* _Task statement_: Please count the lines below that contain the word "agent", and reply with that number alone.

* _Source material_:
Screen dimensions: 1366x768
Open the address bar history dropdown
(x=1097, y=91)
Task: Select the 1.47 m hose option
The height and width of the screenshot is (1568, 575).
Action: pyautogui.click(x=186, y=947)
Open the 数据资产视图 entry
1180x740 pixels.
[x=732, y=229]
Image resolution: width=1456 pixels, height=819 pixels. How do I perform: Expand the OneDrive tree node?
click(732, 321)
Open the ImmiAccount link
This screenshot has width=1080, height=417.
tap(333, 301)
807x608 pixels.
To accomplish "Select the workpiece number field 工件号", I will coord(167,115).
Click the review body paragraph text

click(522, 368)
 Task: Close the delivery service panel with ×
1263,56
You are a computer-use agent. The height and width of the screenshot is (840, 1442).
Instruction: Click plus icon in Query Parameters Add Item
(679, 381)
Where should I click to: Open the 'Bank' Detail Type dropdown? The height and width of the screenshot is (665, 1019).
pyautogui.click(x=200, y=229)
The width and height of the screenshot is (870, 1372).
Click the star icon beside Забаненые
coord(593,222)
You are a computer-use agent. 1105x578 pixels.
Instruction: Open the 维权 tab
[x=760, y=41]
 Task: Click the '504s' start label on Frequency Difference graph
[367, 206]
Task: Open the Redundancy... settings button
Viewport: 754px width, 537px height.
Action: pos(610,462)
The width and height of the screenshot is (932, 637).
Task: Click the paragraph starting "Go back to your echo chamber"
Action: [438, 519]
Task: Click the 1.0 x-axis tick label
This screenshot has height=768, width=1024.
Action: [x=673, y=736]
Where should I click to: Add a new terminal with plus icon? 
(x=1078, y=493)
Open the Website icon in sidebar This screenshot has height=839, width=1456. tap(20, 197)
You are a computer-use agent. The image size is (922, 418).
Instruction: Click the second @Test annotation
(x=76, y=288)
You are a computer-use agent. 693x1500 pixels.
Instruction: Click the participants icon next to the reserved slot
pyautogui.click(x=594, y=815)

* _Exercise output_: 4